L’avenir de la démocratie
Pour Fernando Meireiles, politologue à l’Université fédérale de Minas Gerais, «la possibilité que Bolsonaro gagne paraît la plus forte actuellement». «Il me semble difficile que Haddad l’emporte, mais ce n’est pas impossible, il a encore une chance raisonnable», dit-il toutefois. Quoi qu’il en soit «d’ici là, il est possible que la polarisation s’accroisse» prévoit-il. C’est un Brésil très divisé qui est allé dimanche aux urnes, entre les électeurs anxieux pour l’avenir de la démocratie dans ce pays qui a connu une dictature (1964-85) dont Bolsonaro est un nostalgique et ceux qui rejettent de manière viscérale tout retour aux affaires du PT. Le grand parti de gauche qui a remporté les quatre dernières élections et a été au pouvoir 13 ans est jugé par beaucoup comme le responsable des maux multiples de ce pays déboussolé: chômage, crise économique, corruption et insécurité.
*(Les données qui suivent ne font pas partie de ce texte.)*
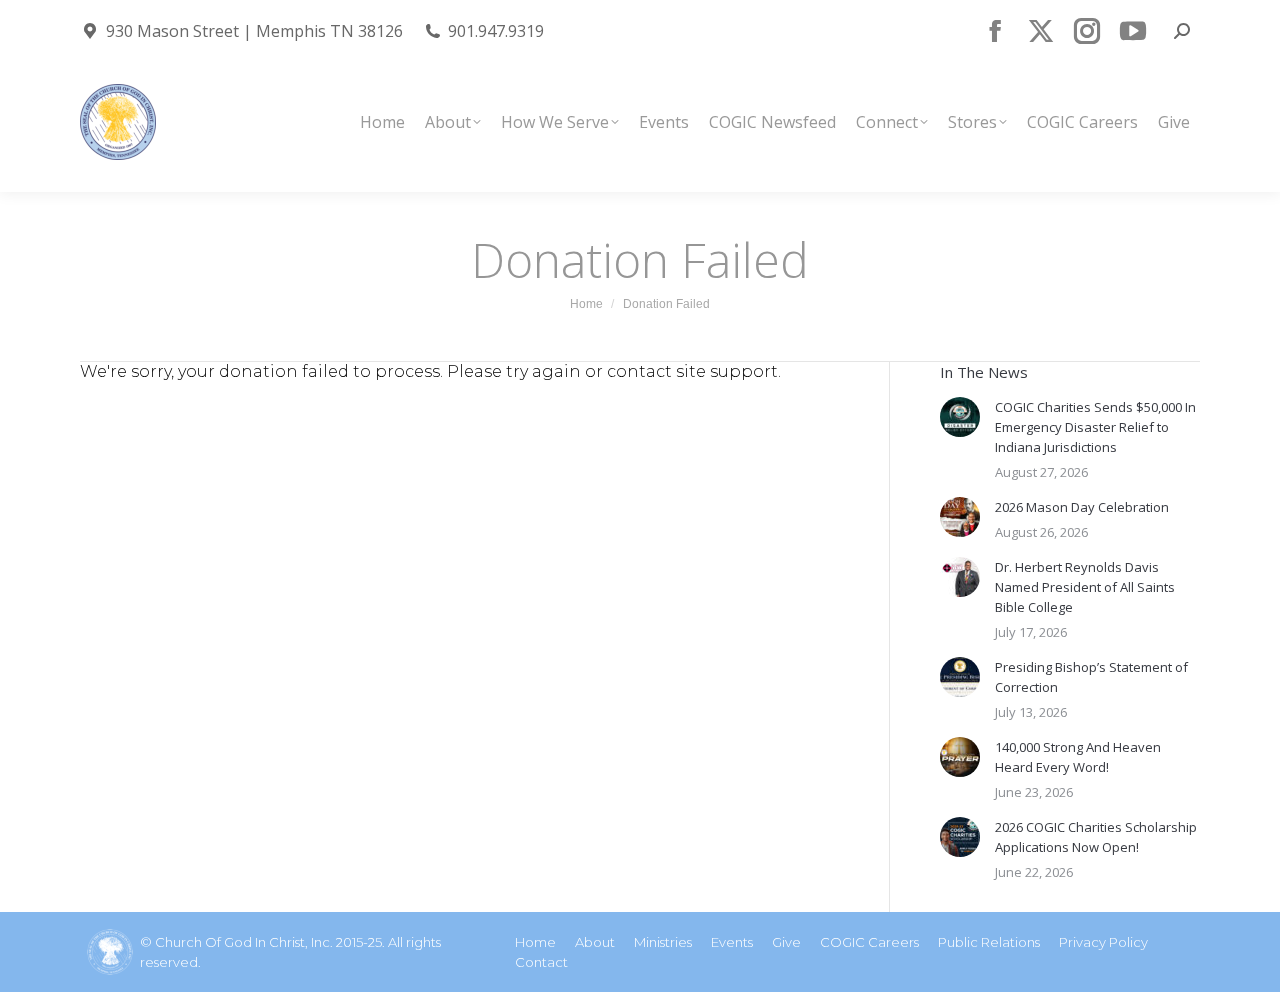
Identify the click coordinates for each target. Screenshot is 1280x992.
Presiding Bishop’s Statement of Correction (1091, 677)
L’ancienne présidente Dilma Rousseff a fait les frais du virulent sentiment anti-PT, en échouant dimanche, à être élu sénatrice dans l’État de Minas Gerais (sud-est), alors qu’elle était favorite. Elle a aussi été copieusement huée en allant voter. Pour de nombreux électeurs, Bolsonaro est apparu comme l’homme providentiel, avec son discours sécuritaire qui préconise la libéralisation du port d’armes, sa défense des valeurs traditionnelles et son désir de «nettoyer le pays des élites corrompues». À Rocinha, une immense favela de Rio, Antonio Pereira Moraes, 49 ans, a voté pour l’ancien militaire: «Le Brésil a besoin d’un changement, il y a beaucoup de choses à faire que les autres n’ont pas faites», a-t-il dit.
Nouer des alliances
Peu importe que ce député catholique de 63 ans, grand admirateur de Donald Trump, se soit surtout fait connaître par son racisme, sa misogynie et son homophobie décomplexés. L’aura du «mythe», comme le surnomment ses partisans, a rejailli sur deux de ses fils: Eduardo Bolsonaro, 34 ans, a été réélu député à Sao Paulo en pulvérisant le record absolu de voix pour une législative au Brésil. Flavio Bolsonaro, 37 ans, très présent auprès de son père, pour qui il a fait campagne après l’attentat, a été facilement élu sénateur de Rio de Janeiro. Mais la déception régnait dimanche soir chez les partisans de Bolsonaro, qui s’était dit persuadé d’être élu au premier tour. «On espérait gagner au premier tour», a confié Lourdes Azevedo, 77 ans, dans le bar d’un hôtel de Rio. «Maintenant ça va être plus difficile, au second tour, il y a un risque». Les alliances que va tenter de nouer chacun des deux camps dès lundi, à commencer vers le centre, seront déterminantes, de même que les impairs que pourraient commettre l’un ou l’autre. Interrogé dimanche soir, sur ses intentions, Ciro Gomes, du PDT de centre gauche, arrivé 3e avec 12,5 % des voix, s’est borné à dire qu’il continuerait de «lutter pour la démocratie et contre le fascisme». Paradoxalement, selon les sondages, il était le plus à même de battre Bolsonaro au 2e tour.